I set up the table and for a while Alun stood there going “tch, tch, tch,” getting a feel for the position of the balls, the position of the pockets and the general girth of the table.
“I might actually win a game tonight,” I said breaking off. I was wrong. Alun’s snooker was as good as ever, if anything it had actually improved, as he was concentrating harder.
“You see Jed,” he said after potting an impressive long red, “I can hear where the balls are, I don’t need to see them.”
“But how do you know which balls are red and which are the colours?”
“Are you mad Jed, they sound completely different. Listen: tch, tch, tch – you can clearly hear how the blue ball there sounds different to the red balls here and here.”
The evening ended with a 4-nil win to Alun. I heardd his “Tch, tch, tch” slowly disappear into the distance as he made his way home.
The next morning I was woken at 6.30 a.m. by a hammering on my door.
“There’s a blind snooker tournament on Billiard Island Jed,” he shouted, as I came down the stairs, “look it’s in the local paper.”
“How did you manage to read the local paper?” I asked, “it isn’t available in braille.”

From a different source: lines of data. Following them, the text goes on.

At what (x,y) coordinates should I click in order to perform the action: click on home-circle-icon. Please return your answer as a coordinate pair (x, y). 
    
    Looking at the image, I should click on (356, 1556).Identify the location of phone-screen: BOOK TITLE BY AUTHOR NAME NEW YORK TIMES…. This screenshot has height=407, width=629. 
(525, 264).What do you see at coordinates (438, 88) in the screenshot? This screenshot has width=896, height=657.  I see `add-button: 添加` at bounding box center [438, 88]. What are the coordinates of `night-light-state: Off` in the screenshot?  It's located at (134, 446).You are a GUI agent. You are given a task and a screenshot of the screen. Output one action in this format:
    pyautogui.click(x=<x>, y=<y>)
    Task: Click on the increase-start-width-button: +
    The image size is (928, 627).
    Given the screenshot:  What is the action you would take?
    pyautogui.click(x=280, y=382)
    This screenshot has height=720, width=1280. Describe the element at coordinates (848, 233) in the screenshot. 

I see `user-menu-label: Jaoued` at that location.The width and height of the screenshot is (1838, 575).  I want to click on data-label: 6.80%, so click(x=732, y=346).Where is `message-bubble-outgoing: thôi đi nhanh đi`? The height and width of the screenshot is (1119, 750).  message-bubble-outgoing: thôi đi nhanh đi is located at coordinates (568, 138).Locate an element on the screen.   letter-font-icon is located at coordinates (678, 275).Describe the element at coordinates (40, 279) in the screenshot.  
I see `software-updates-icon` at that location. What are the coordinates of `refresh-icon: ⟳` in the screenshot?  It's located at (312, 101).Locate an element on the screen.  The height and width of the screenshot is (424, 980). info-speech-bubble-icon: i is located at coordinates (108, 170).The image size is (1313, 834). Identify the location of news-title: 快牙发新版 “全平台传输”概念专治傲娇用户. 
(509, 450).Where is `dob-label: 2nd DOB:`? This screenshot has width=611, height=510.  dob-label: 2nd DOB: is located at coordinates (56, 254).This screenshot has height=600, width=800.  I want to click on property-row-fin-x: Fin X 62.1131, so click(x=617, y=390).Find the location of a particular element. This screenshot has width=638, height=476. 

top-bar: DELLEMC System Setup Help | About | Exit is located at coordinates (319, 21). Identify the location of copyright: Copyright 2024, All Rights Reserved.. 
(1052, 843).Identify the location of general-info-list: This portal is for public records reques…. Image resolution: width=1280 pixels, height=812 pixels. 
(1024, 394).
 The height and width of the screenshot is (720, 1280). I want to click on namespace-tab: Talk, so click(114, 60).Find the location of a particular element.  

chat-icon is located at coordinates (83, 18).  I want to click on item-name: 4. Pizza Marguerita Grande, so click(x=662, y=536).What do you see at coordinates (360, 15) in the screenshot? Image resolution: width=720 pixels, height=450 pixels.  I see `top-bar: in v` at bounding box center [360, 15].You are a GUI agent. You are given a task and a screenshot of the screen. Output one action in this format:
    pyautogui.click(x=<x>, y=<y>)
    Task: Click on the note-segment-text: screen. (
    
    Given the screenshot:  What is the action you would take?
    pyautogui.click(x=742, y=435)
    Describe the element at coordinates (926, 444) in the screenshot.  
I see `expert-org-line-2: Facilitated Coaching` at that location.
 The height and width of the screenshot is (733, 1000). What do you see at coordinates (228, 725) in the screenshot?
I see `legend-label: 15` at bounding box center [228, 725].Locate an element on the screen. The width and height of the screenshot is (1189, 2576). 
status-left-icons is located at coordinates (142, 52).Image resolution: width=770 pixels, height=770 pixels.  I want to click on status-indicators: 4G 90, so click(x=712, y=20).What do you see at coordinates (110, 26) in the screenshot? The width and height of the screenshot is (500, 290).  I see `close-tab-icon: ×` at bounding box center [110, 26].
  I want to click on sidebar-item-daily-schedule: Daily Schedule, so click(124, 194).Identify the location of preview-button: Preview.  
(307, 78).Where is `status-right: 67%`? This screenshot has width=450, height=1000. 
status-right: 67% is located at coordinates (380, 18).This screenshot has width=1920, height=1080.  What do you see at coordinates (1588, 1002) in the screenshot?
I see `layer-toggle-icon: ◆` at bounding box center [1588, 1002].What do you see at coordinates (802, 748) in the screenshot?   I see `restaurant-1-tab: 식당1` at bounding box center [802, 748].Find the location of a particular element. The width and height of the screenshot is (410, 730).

“Oh, I’ve learnt to distinguish the different reflected sounds of every single printed word Jed, but that’s not important. The main thing is I could make the Olympics.”
“The mainland are hosting the Olympic games this year Jed, we drew the short straw again. There’s a Paralympic snooker tournament as part of the contest. I could win a gold medal Jed, I could be the next, oh what’s his name, the guy in the boat.”
“Long John Silver?” I guessed.
“Don’t be stupid Jed, I said gold, not silver. Anyway, I could be the next him, whoever he is.”
I never did find out.
Billiard Island is at the far end of our archipelago and is the flattest island in the whole world, with not so much as a mole hill or sand-pile in the whole land: perfect for playing snooker on, as wherever you put the tables they were 100% flat.
We caught the boat over and I watched Jed take on the other blind snooker players, competing for the right to represent the mainland in the Olympic Blind Snooker event. Unlike Jed the rest of the competitors were partially sighted rather than fully blind. None of them had master echolocation like Alun. He had become simply phenomenal, bats had started bringing their young to him for training.
The standard of snooker was very poor. The other players took seven or eight attempts to pot a single ball, I could have beaten most of them. Alun stood out like a god amongst mortals, potting everything in sight (well, within hearing). He won every frame without dropping so much as a point.
“We’re going to the Olympics Jed,” he said, as we celebrated with Billiard Island Wine, I’m going to go gold.”
I was very excited. Going to the Olympics meant I would be visiting the mainland for the first time in my life. If Alun won I was promised I would get to meet the Queen, or Seb Coe, whichever was available. It was like a story from a fairy book.
Then, one morning, I was woken early by a hammering on my door.
It was Alun. “It’s my eyes Jed, I can see again. The effects of the meteor shower must have been temporary. I have twenty twenty vision.”
“That’s fantastic,” I said.
“No it’s not Jed, it means I’ll miss the Olympics. I no longer qualify. And what do I gain, my ears were my eyes Jed, I don’t need eyes. It’s such a tragic end to my tale.”
“Don’t be too down Alun,” I said, there are some sights that mere sounds can never replace.” “Why the very last thing you saw you described as beautiful, that meteor shower.”
“You’re right Jed, it’s worth having sight, just for the faintest chance that I will see that beautiful display of God’s own sweet light just once more before I die.”
“Of course,” I said, “if that happens it will turn you blind again.”
“That’s perfect. We’ll just have to time it a few days before the next Olympics Jed. I might win that gold medal after all.”